• **Activity**: Set down the data that follows again, exactly as written.

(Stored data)

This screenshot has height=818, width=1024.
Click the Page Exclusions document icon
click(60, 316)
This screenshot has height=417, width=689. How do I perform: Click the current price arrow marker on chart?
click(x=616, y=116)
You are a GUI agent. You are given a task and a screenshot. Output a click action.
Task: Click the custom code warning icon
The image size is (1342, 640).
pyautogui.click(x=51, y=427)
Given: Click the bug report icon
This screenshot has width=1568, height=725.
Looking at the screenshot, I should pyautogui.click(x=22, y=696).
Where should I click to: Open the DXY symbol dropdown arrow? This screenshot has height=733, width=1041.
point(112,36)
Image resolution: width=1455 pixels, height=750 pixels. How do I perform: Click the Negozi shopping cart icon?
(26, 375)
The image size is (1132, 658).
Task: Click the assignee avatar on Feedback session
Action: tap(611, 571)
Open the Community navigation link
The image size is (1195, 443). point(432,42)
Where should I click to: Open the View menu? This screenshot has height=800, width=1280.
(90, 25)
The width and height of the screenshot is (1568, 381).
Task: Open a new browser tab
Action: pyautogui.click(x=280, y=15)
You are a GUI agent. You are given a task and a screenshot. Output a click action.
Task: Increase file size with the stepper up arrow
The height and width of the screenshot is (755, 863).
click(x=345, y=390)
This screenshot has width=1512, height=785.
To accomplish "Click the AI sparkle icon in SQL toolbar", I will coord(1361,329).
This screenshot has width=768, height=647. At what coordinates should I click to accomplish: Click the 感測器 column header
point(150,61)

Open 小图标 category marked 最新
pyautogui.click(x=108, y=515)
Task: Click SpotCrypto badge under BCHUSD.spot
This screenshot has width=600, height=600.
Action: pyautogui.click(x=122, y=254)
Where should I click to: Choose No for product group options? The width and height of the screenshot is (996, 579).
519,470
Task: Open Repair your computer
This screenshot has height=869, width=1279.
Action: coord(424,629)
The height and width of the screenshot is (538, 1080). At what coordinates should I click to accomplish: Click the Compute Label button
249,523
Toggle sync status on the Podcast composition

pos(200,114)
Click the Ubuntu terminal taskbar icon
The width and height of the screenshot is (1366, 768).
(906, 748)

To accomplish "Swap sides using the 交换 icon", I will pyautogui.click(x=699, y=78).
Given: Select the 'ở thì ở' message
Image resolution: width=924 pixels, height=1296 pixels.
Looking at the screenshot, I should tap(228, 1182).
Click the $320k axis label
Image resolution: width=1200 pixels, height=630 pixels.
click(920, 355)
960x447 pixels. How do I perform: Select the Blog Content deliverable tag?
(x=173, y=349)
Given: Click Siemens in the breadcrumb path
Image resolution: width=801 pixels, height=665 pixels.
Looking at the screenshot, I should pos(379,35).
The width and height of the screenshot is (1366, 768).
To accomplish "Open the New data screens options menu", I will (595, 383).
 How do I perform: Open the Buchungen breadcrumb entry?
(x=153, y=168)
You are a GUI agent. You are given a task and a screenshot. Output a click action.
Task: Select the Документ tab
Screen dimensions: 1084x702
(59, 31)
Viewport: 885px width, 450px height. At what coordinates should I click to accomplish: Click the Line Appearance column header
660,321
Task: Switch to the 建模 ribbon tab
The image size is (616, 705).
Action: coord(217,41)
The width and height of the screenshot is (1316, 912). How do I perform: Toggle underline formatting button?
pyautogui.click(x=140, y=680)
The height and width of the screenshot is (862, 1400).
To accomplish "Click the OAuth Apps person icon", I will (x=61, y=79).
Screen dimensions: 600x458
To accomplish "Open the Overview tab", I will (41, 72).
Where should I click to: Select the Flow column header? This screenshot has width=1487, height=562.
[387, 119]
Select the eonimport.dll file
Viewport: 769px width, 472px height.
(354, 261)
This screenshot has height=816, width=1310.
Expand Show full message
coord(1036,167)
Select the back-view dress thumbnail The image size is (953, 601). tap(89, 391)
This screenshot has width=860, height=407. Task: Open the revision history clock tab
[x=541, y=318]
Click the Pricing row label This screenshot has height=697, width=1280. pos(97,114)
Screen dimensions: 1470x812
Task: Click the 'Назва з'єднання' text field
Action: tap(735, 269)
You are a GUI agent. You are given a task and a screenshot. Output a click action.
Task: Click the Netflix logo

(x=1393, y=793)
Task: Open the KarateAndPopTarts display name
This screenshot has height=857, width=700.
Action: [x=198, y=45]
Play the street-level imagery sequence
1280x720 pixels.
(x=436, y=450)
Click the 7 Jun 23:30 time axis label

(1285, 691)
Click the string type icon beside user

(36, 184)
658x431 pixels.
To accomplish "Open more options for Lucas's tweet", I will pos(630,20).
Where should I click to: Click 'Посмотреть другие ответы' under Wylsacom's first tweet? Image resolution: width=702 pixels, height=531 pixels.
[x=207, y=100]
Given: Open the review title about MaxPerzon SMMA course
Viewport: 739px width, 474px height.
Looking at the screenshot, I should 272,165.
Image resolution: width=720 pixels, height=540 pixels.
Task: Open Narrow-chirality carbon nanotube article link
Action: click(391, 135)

• **Finished task**:
This screenshot has height=818, width=1024.
Click the Page Exclusions document icon
click(60, 316)
This screenshot has height=417, width=689. How do I perform: Click the current price arrow marker on chart?
click(x=616, y=116)
You are a GUI agent. You are given a task and a screenshot. Output a click action.
Task: Click the custom code warning icon
The image size is (1342, 640).
pyautogui.click(x=51, y=427)
Given: Click the bug report icon
This screenshot has width=1568, height=725.
Looking at the screenshot, I should pyautogui.click(x=22, y=696).
Where should I click to: Open the DXY symbol dropdown arrow? This screenshot has height=733, width=1041.
point(112,36)
Image resolution: width=1455 pixels, height=750 pixels. How do I perform: Click the Negozi shopping cart icon?
(26, 375)
The image size is (1132, 658).
Task: Click the assignee avatar on Feedback session
Action: tap(611, 571)
Open the Community navigation link
The image size is (1195, 443). point(432,42)
Where should I click to: Open the View menu? This screenshot has height=800, width=1280.
(90, 25)
The width and height of the screenshot is (1568, 381).
Task: Open a new browser tab
Action: pyautogui.click(x=280, y=15)
You are a GUI agent. You are given a task and a screenshot. Output a click action.
Task: Increase file size with the stepper up arrow
The height and width of the screenshot is (755, 863).
click(x=345, y=390)
This screenshot has width=1512, height=785.
To accomplish "Click the AI sparkle icon in SQL toolbar", I will coord(1361,329).
This screenshot has width=768, height=647. At what coordinates should I click to accomplish: Click the 感測器 column header
point(150,61)

Open 小图标 category marked 最新
pyautogui.click(x=108, y=515)
Task: Click SpotCrypto badge under BCHUSD.spot
This screenshot has width=600, height=600.
Action: pyautogui.click(x=122, y=254)
Where should I click to: Choose No for product group options? The width and height of the screenshot is (996, 579).
519,470
Task: Open Repair your computer
This screenshot has height=869, width=1279.
Action: coord(424,629)
The height and width of the screenshot is (538, 1080). At what coordinates should I click to accomplish: Click the Compute Label button
249,523
Toggle sync status on the Podcast composition

pos(200,114)
Click the Ubuntu terminal taskbar icon
The width and height of the screenshot is (1366, 768).
(906, 748)

To accomplish "Swap sides using the 交换 icon", I will pyautogui.click(x=699, y=78).
Given: Select the 'ở thì ở' message
Image resolution: width=924 pixels, height=1296 pixels.
Looking at the screenshot, I should tap(228, 1182).
Click the $320k axis label
Image resolution: width=1200 pixels, height=630 pixels.
click(920, 355)
960x447 pixels. How do I perform: Select the Blog Content deliverable tag?
(x=173, y=349)
Given: Click Siemens in the breadcrumb path
Image resolution: width=801 pixels, height=665 pixels.
Looking at the screenshot, I should pos(379,35).
The width and height of the screenshot is (1366, 768).
To accomplish "Open the New data screens options menu", I will (595, 383).
 How do I perform: Open the Buchungen breadcrumb entry?
(x=153, y=168)
You are a GUI agent. You are given a task and a screenshot. Output a click action.
Task: Select the Документ tab
Screen dimensions: 1084x702
(59, 31)
Viewport: 885px width, 450px height. At what coordinates should I click to accomplish: Click the Line Appearance column header
660,321
Task: Switch to the 建模 ribbon tab
The image size is (616, 705).
Action: coord(217,41)
The width and height of the screenshot is (1316, 912). How do I perform: Toggle underline formatting button?
pyautogui.click(x=140, y=680)
The height and width of the screenshot is (862, 1400).
To accomplish "Click the OAuth Apps person icon", I will (x=61, y=79).
Screen dimensions: 600x458
To accomplish "Open the Overview tab", I will (41, 72).
Where should I click to: Select the Flow column header? This screenshot has width=1487, height=562.
[387, 119]
Select the eonimport.dll file
Viewport: 769px width, 472px height.
(354, 261)
This screenshot has height=816, width=1310.
Expand Show full message
coord(1036,167)
Select the back-view dress thumbnail The image size is (953, 601). tap(89, 391)
This screenshot has width=860, height=407. Task: Open the revision history clock tab
[x=541, y=318]
Click the Pricing row label This screenshot has height=697, width=1280. pos(97,114)
Screen dimensions: 1470x812
Task: Click the 'Назва з'єднання' text field
Action: tap(735, 269)
You are a GUI agent. You are given a task and a screenshot. Output a click action.
Task: Click the Netflix logo

(x=1393, y=793)
Task: Open the KarateAndPopTarts display name
This screenshot has height=857, width=700.
Action: [x=198, y=45]
Play the street-level imagery sequence
1280x720 pixels.
(x=436, y=450)
Click the 7 Jun 23:30 time axis label

(1285, 691)
Click the string type icon beside user

(36, 184)
658x431 pixels.
To accomplish "Open more options for Lucas's tweet", I will pos(630,20).
Where should I click to: Click 'Посмотреть другие ответы' under Wylsacom's first tweet? Image resolution: width=702 pixels, height=531 pixels.
[x=207, y=100]
Given: Open the review title about MaxPerzon SMMA course
Viewport: 739px width, 474px height.
Looking at the screenshot, I should 272,165.
Image resolution: width=720 pixels, height=540 pixels.
Task: Open Narrow-chirality carbon nanotube article link
Action: click(391, 135)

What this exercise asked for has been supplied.